---- Given data
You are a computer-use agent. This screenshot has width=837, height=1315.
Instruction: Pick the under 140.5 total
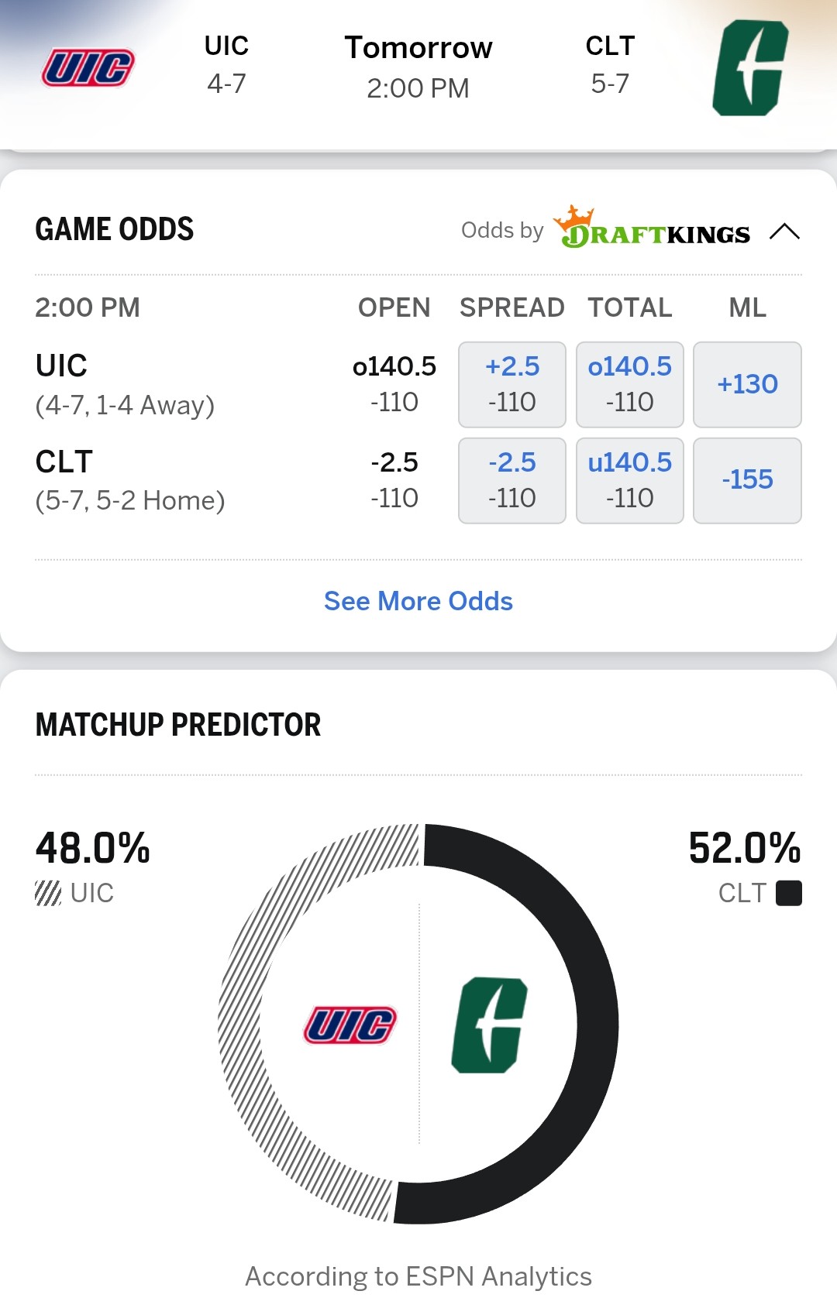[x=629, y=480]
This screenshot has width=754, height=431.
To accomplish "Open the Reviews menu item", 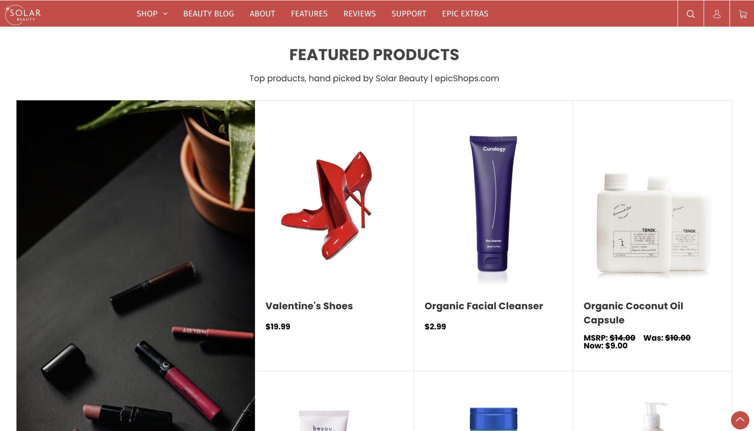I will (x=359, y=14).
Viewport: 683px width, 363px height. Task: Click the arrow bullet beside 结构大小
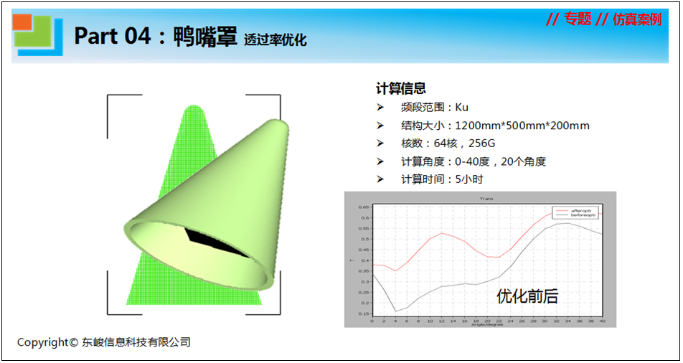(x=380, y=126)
--------
**Aim of the exercise:** Find the lines above holding the word "This" and show them.

**Worked solution:**
You are a computer-use agent. This screenshot has width=837, height=1315.
This screenshot has width=754, height=431.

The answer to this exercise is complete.